→ Written exercise 1
Copy the records from the line with "Task: Open the hashcat.net/faq/morework URL" through the line with "Action: (x=487, y=288)", requests included, and shift every coordinate in the answers by -106. Leave the pictures out of your copy.
[START OF Supplied text]
Pátria Amada
- The emblem of Mozambique
- National anthem of Mozambique
- Lyrics: Salomão J. Manhiça, 2002
- Music: Salomão J. Manhiça Justino Sigaulane Chemane (likely), 2002
- Adopted: 30 April 2002
- Preceded by: "Viva, Viva a FRELIMO"

Audio sample
- U.S. Navy Band instrumental version (one verse and chorus)file; help;

= Pátria Amada =

National anthem of Mozambique

"Pátria Amada" (/pt/; 'Beloved Homeland') is the national anthem of Mozambique, approved by law in 2002 under Article 295 of the Constitution of Mozambique. It was written by Salomão J. Manhiça and replaced "Viva, Viva a FRELIMO" on 30 April 2002.
[END OF Supplied text]
[START OF Dataset]
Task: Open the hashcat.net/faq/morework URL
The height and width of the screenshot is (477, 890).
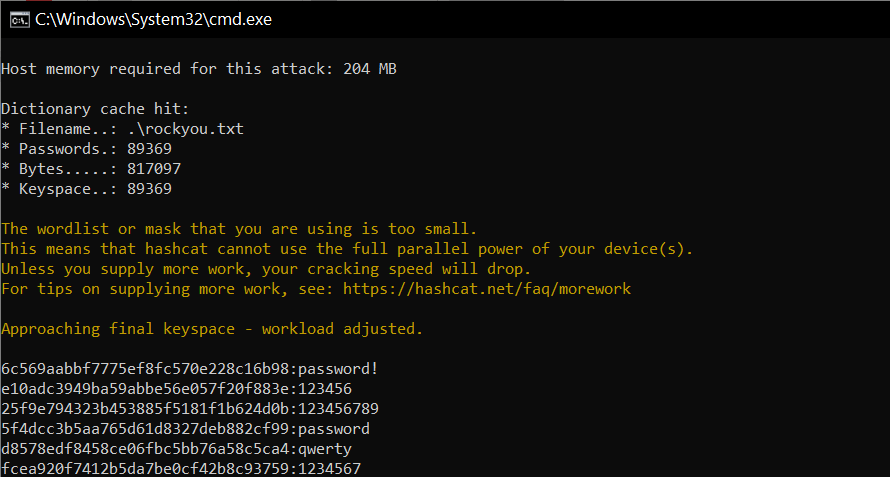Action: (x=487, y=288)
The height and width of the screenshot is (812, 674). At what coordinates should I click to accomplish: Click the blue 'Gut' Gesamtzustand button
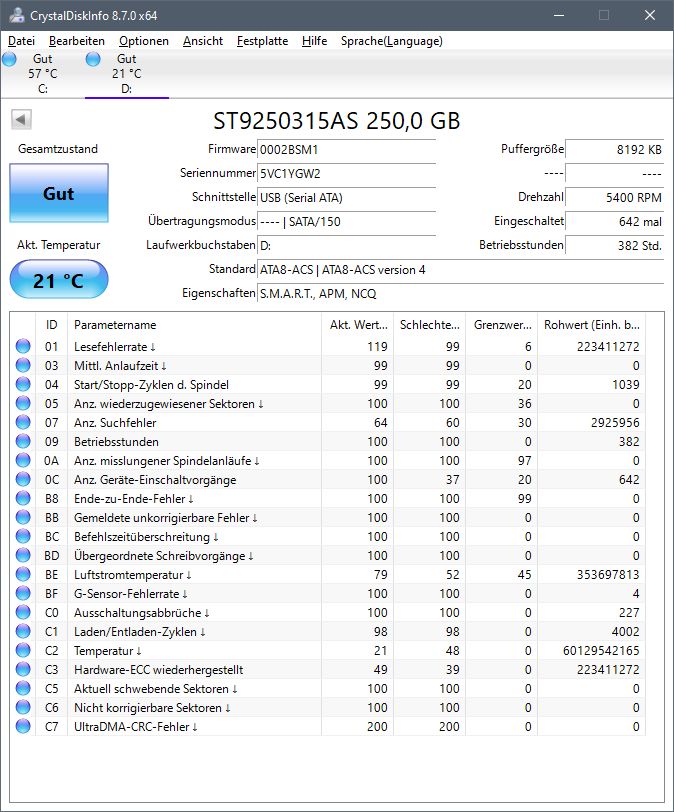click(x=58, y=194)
[END OF Dataset]
[START OF Dataset]
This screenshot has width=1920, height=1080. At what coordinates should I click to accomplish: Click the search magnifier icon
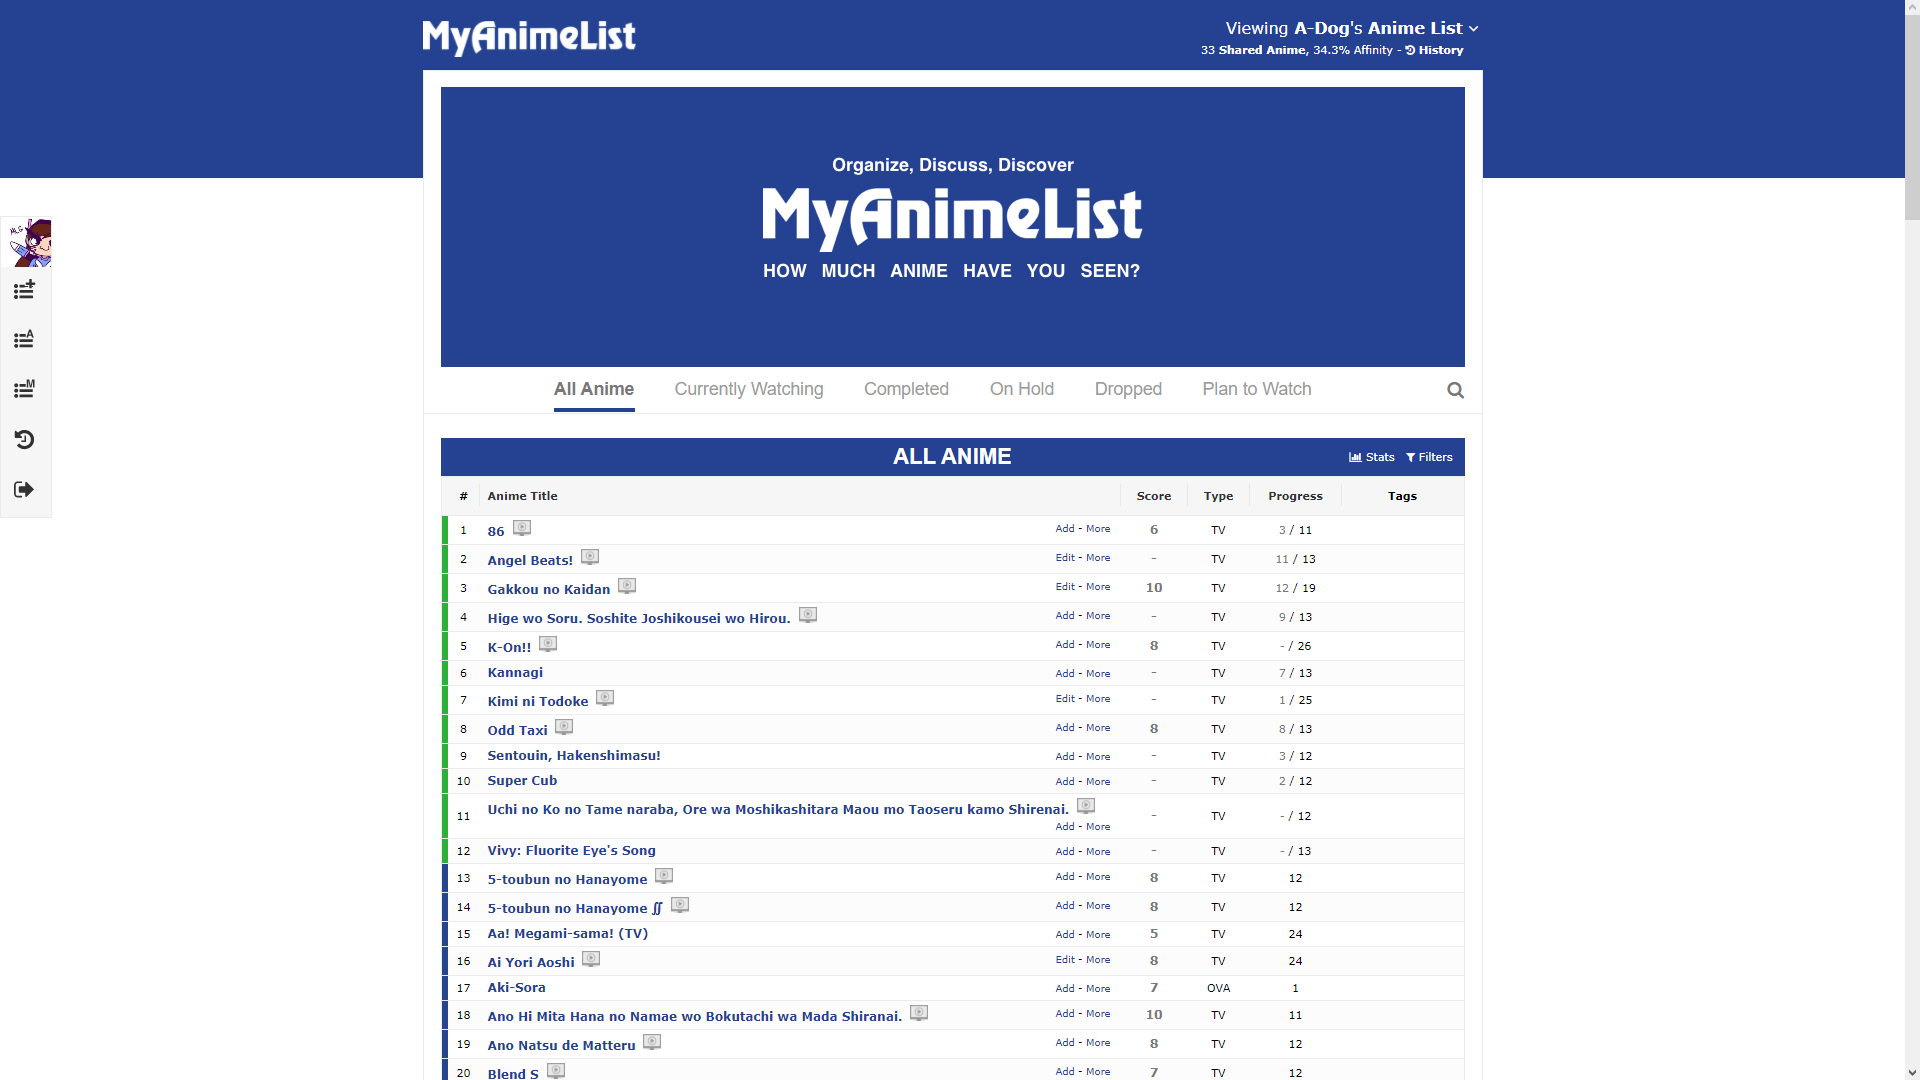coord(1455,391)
[END OF Dataset]
[START OF Dataset]
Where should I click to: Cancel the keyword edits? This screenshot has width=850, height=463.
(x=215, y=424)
[END OF Dataset]
→ Written exercise 2
According to the text on Mozambique's national anthem, which anthem did "Pátria Amada" replace?

→ Full solution 1
Task: Open the hashcat.net/faq/morework URL
The height and width of the screenshot is (477, 890).
Action: (x=381, y=182)

→ Full solution 2
It replaced "Viva, Viva a FRELIMO".